# [Problem requirements]
Using the text on best-selling novelists below, answer these:
1. What percentage does the text place Patterson and Brown in?
2. What three primary criteria does the text say the average reader uses to choose a book?
3. What quantity-based discounts to the big bookstore chains does the text call not unheard of?

# [Source document]
[START]

Quote from: "brendan1"
I've always wanted to write a book, and think I've "got one in me" because I'm arrogant like that, but when you say so many novelists can't make a living, one has to wonder - if that is true, and I have no reason to disbelieve you -  how do useless cunts like Dan Brown and James Patterson earn a living via the literary drivel they churn out?

Is it marketing? Luck? Connections?

Obviously Patterson had a whole cadre of advertising and media chums to plug his shite via his old "day job", and he also had an expert insight on what "sells", but Christ almighty, his books are shite.

Well, Patterson and Brown are in the 0.1% who make a living because lots of people buy their books. That sounds like a glib answer, I know, but it really is as simple as that.

Now, as to WHY lots of people buy their books... That's a question that requires a somewhat longer answer. The truth is that the average reader doesn't devote much time to reading. I don't know the exact figures but I'd be surprised if the average person reads more than ten books a year. Books aren't a huge part of their lives - they just don't care all that much. So their primary criteria for choosing a book are recommendation by friends, brand recognition and market visibility... This last one is key: people pick the fruit of the best-seller tree and don't often forage any deeper.

So best-sellers are best-sellers because they're best-sellers! Gotta love that!

That part of it is all down to marketing: a successful book rarely has anything to do with the quality of the writing or the storytelling, because success is judged on sales and the sales are almost entirely the product of the skills of the publicity department.

In many cases the publishers decide in advance which books will be their best-sellers. To make a book a best-seller the publishers offer quantity-based discounts to the big bookstore chains (seventy or even eighty per cent isn't unheard of), and on top of that they buy prime shelf-space to ensure maximum visibility: those big window displays of the latest best-sellers in your local bookstore don't come cheap!

[END]

# [Data]
[START]

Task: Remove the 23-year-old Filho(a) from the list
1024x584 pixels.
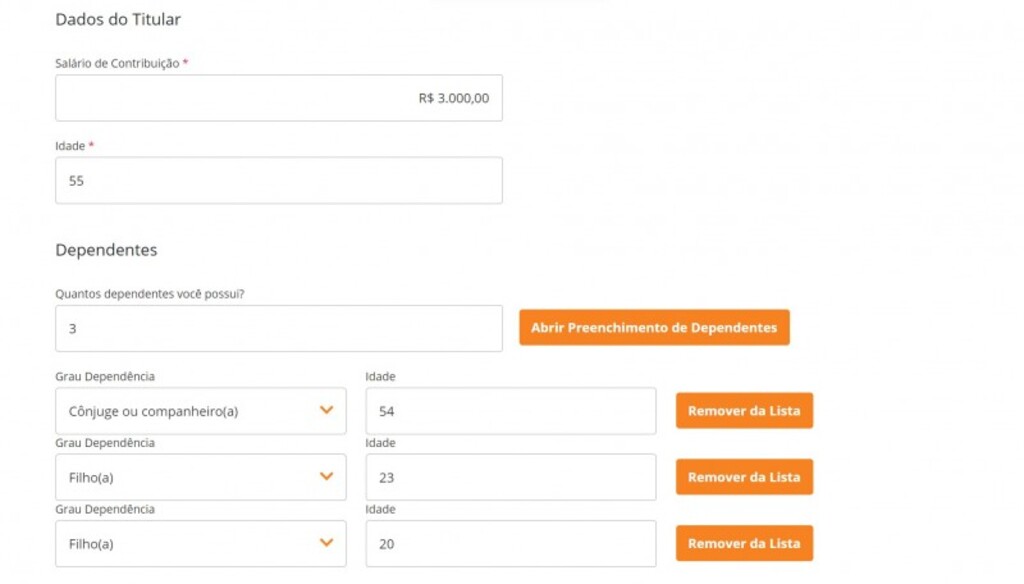Action: pyautogui.click(x=744, y=477)
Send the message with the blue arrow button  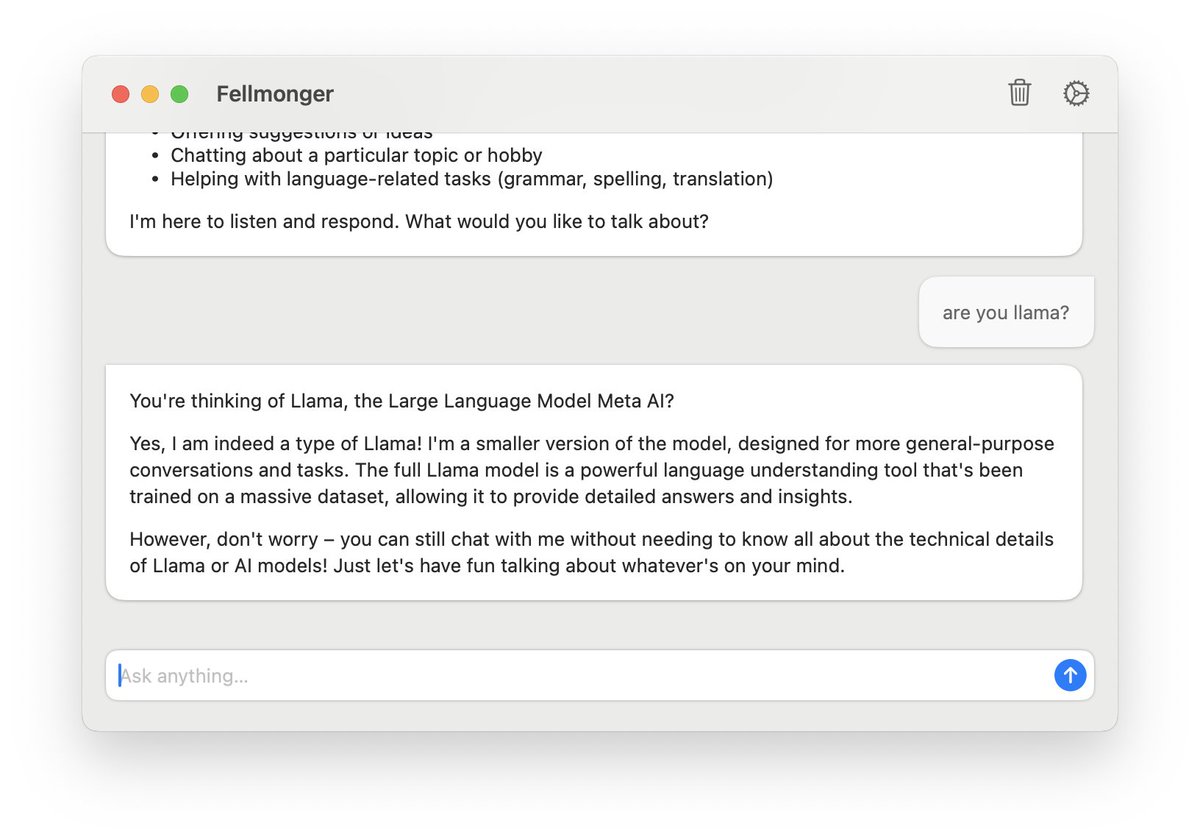point(1070,675)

[END]

# [Task output]
1. The 0.1% who make a living because lots of people buy their books.
2. Recommendation by friends, brand recognition and market visibility.
3. Seventy or even eighty per cent.